Certain kinds of Christmas trees contain natural substances that can be harmful even to those in good health.

Six species account for about 90 percent of the holiday tree trade. Scotch pine is most popular, with about 40 percent of the market, followed by Douglas fir which accounts for about 35 percent. The other common species are noble fir, white pine, balsam fir and white spruce. Different species predominate in different parts of the country.

Of these species, the varieties of pine are the most problematic. Pine contains resins and other aromatic chemicals that have natural insecticidal and bactericidal properties that can kill insects and the bacteria that cause odor.

In this case, however, “natural” does not mean safe. These same chemicals can also damage the respiratory tract, causing chronic respiratory disease, and asthma. So if anyone in your family has increased asthma in the wintertime, it could be your Christmas tree.

The safer choice would be a natural fir or spruce tree, as they do not contain these irritating chemicals. While it was easy to find literature on the dangers of pine, I was able to find nothing on the health effects of exposure to fir or spruce. I live in a fir forest and the Miwok Indians who used to live here would drink tea made from the fir needles. So I think a fir tree would be safe.

Many years ago I asked Mia Rose, who had a long-time dedication to safe ingredients, about the health effects of spruce and fir. She made a natural holiday air freshener that contains essential oils of these trees. “I could not find any data that showed any negative effects of fir or spruce,” she said. “In fact, they have a positive effect of relieving stress and elevating emotions.”


When you bring your tree home, remove any needles lodged among the branches, then care for it as you would cut flowers.

Keep the tree outdoors in a protected area until you are ready to decorate it. Keep the cut end of the trunk submerged in water. Saw a fresh straight cut across the trunk about an inch up from the original cut to open the tree stem for water intake. Then place it in any large container filled with fresh water. If you allow the water level to drop below the fresh cut, a seal will form, just as it does on cut flowers, and a new cut will be necessary. Use hot water the first time to dissolve pitch that may be clogging water conduction tissues.

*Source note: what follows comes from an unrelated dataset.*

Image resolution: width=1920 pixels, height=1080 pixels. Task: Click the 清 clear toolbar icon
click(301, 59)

Use a Christmas tree holder that holds water. If you refill the water on a regular basis, your tree will remain fresh and fire-resistant throughout the season and will not lose its needles.


There is some concern that fresh Christmas trees will start fires. A fresh Christmas tree that is well cared for will not catch fire. In fact, I read that there have been reports of house fires where the house burned completely, but the fresh Christmas tree in the house did not even catch fire.

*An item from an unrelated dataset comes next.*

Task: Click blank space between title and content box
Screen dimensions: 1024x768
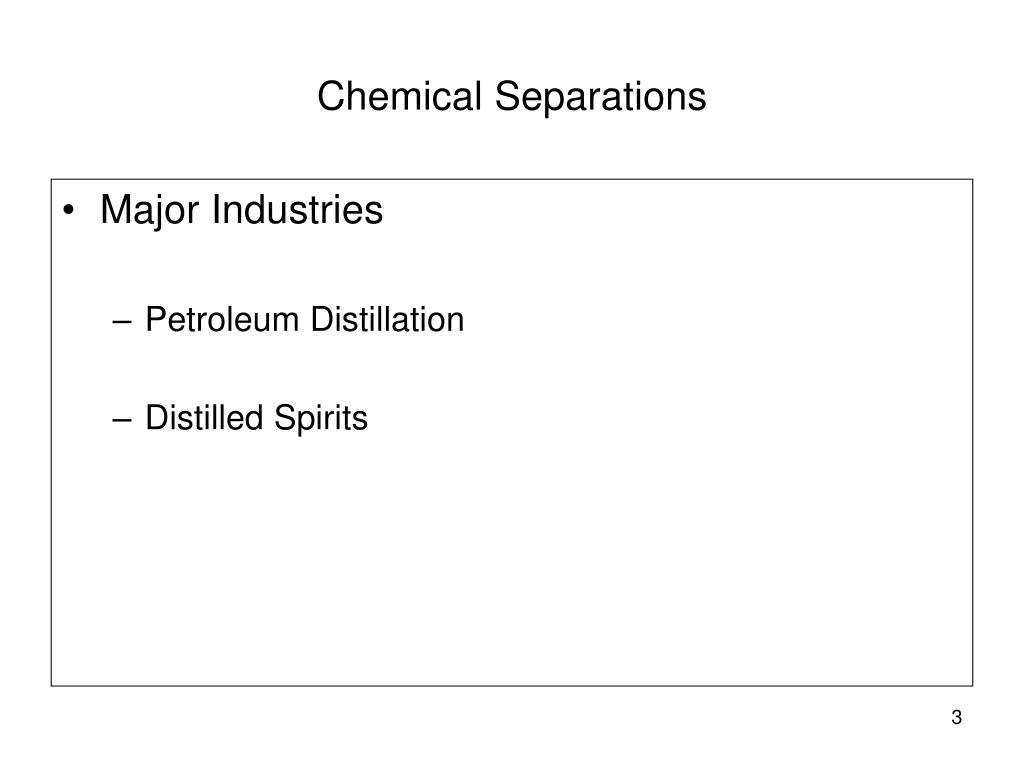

However, it is wise to unplug the tree lights before retiring or leaving home. While the tree is unlikely to burn, overheated lights can start a fire among the paper gift wrapping or curtains.

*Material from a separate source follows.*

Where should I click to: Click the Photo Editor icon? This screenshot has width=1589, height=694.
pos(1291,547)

It is also best not to place your tree next to the fireplace. Again, while a well cared for tree is unlikely to burn, sparks from the fire could ignite the paper wrapping of gifts placed beneath them.


Evergreen trees can be “recycled” in the garden as a to make a protected bird habitat, adding color and interest to the winter garden. The branches provide shelter from strong winds and cold. Attract birds with fruit slices, seed cakes, suet bags, and pine cones smeared with peanut butter and seeds, hung on the trees like ornaments. Make strings of popcorn or cranberries, or strings alternating cranberries with half-inch cubes of beef suet, or apples wedges with raisins and Cheerios. You can hang any leftover Christmas cookies on the tree, too.

Place your tree near a window so you can observe the action. To deter unwanted visitors such as raccoons and squirrels, try mounting your feeder on a pole at least fifteen feet from any overhead branches and at least fifteen feet off the ground. Mount an inverted metal cone just below the feeder.

When spring comes and the tree begins to dry out, it can easily be broken apart or chopped to make mulch and returned to the garden.